Recently, there has been a growing interest in bioinformatics toward the adoption of increasingly complex machine learning models for the analysis of next-generation sequencing data with the goal of disease subtyping (i.e., patient stratification based on molecular features) or risk-based classification for specific endpoints, such as survival. With gene-expression data, a common approach consists in characterising the emerging groups by exploiting a differential expression analysis, which selects relevant gene sets coupled with pathway enrichment analysis, providing an insight into the underlying biological processes. However, when non-linear machine learning models are involved, differential expression analysis could be limiting since patient groupings identified by the model could be based on a set of genes that are hidden to differential expression due to its linear nature, affecting subsequent biological characterisation and validation. The aim of this study is to provide a proof-of-concept example demonstrating such a limitation. Moreover, we suggest that this issue could be overcome by the adoption of the innovative paradigm of eXplainable Artificial Intelligence, which consists in building an additional explainer to get a trustworthy interpretation of the model outputs and building a reliable set of genes characterising each group, preserving also non-linear relations, to be used for downstream analysis and validation.

查看原文

微信好友朋友圈 QQ好友复制链接

本刊更多论文

非线性机器学习模型差分表达式分析的潜在局限性

最近，人们对生物信息学越来越感兴趣，采用越来越复杂的机器学习模型来分析下一代测序数据，目标是疾病亚型(即，基于分子特征的患者分层)或基于风险的特定终点分类，如生存。对于基因表达数据，一种常见的方法是通过利用差异表达分析来表征新兴群体，该分析选择相关基因集，结合途径富集分析，提供对潜在生物学过程的洞察。然而，当涉及非线性机器学习模型时，差异表达分析可能会受到限制，因为模型识别的患者分组可能基于一组由于其线性性质而隐藏于差异表达的基因，从而影响随后的生物学表征和验证。本研究的目的是提供一个概念验证的例子来证明这种限制。此外，我们建议可以通过采用可解释人工智能的创新范式来克服这个问题，该范式包括建立一个额外的解释器，以获得对模型输出的可信解释，并建立一组可靠的基因来表征每个组，同时保留非线性关系，用于下游分析和验证。

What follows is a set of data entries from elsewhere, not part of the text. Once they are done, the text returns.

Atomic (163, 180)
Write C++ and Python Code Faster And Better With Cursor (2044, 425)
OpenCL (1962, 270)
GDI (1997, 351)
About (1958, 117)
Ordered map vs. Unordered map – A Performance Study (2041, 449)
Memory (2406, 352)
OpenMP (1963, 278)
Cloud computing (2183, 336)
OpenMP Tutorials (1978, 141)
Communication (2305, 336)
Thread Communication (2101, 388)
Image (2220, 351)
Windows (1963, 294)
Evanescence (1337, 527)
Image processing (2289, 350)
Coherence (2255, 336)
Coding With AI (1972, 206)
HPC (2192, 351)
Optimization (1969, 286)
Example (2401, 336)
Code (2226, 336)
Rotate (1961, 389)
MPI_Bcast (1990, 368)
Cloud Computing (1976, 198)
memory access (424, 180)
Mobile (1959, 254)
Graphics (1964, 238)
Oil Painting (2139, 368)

本文章由计算机程序翻译，如有差异，请以英文原文为准。

求助全文

约1分钟内获得全文去求助

来源期刊

EMBnet.journal

自引率

0.00%

发文量

期刊最新文献

Milk exosomes and a new way of communication between mother and child Exosomal Epigenetics Fingerprinting Breast Milk; insights into Milk Exosomics Ds-Seq: An Integrated Pipeline for In Silico Small RNA Se-quence Analysis for Host-pathogen Interaction Studies The Intersection of Artificial Intelligence and Precision Endocrinology.